American educator (1890–1963)

Delphine Feminear Thomas (October 1, 1890 – July 22, 1963) was an American educator and civic leader in Auburn, Alabama.

== Early life ==
Delphine Feminear was born in Bay Minette, Alabama, the daughter of Joseph Feminear and Delphine Byrne Feminear. She graduated from Troy State Normal School in 1910. She attended a summer program for teachers at the University of Alabama in 1914.

== Career ==
Feminear was a high school teacher in rural Pike County, Alabama as a young woman. In 1913 she became principal of a school in Edgewater, a mining community near Birmingham. In 1915 she presented a paper on "Homes for Rural Teachers", and was elected vice president of the Alabama Educational Association, and the association's meeting in Montgomery. From 1919 Thomas was an assistant in the English department at Auburn University. While at Auburn, she volunteered as a nurse during the 1918 flu pandemic. She taught junior high school at the Marietta Johnson School of Organic Education in Fairhope in 1930.

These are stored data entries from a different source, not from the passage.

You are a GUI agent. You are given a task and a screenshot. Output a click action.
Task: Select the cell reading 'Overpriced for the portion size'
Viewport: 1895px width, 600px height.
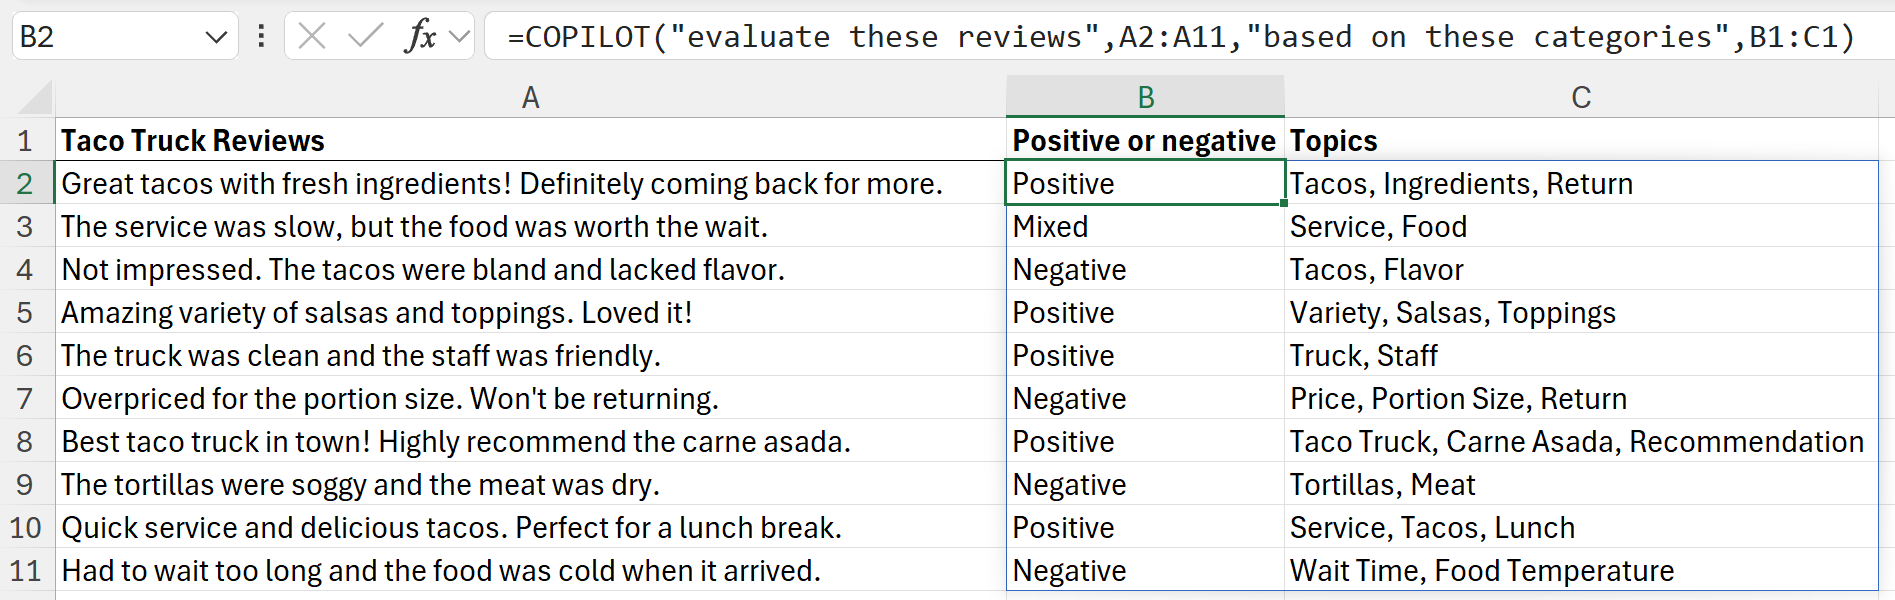pyautogui.click(x=390, y=398)
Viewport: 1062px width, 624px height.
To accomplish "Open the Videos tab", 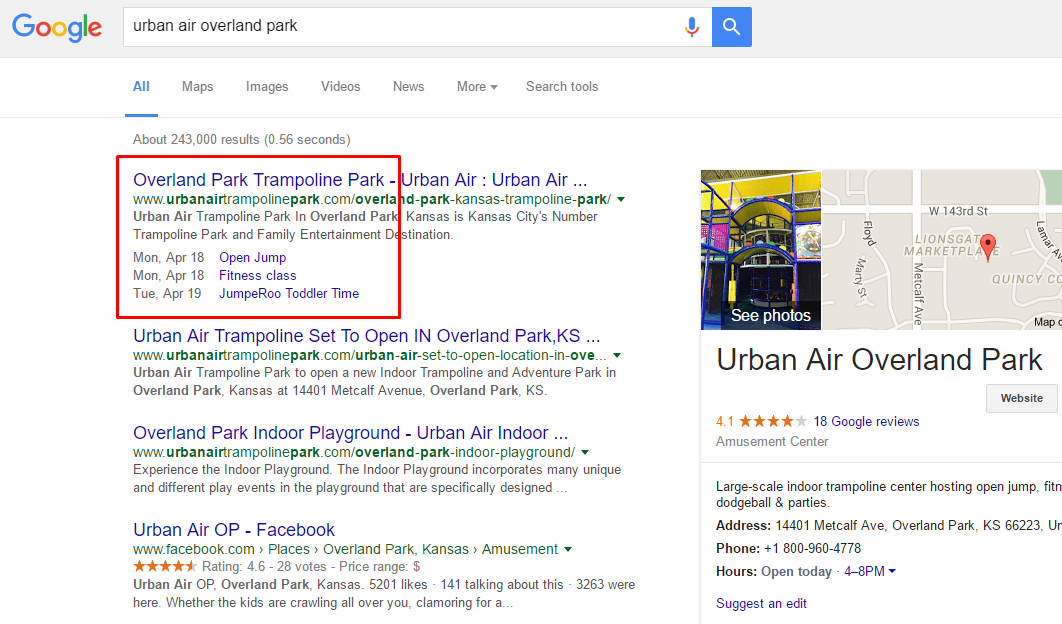I will (x=340, y=87).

Thomas organized Auburn's first Girl Scout troop and the first girls' 4-H Club programs, and was active in politics, the Alabama Congress of Parents and Teachers, Auburn Methodist Church, and American Red Cross work. Her 1938 essay, "Some Facts About the Alabama Poll Tax Laws", was printed in newspapers statewide. She served on the Alabama State Personnel Board from 1941 to 1953. "She has made herself a place in the grateful affections of thousands who live in the rural districts on account of her work with canning clubs and in supervising rural schools," according to a 1916 report.

== Personal life ==
In 1916, Delphine Feminear married engineering professor Albert Lee Thomas (1885–1963). They had a son, Albert Lee Thomas Jr. (1923–1996), and a daughter, Delphine Thomas Cain. She died in Auburn in 1963, a few weeks after her husband, aged 72 years. In 1977, Thomas was nominated for the Alabama Women's Hall of Fame, as a notable educator and community leader.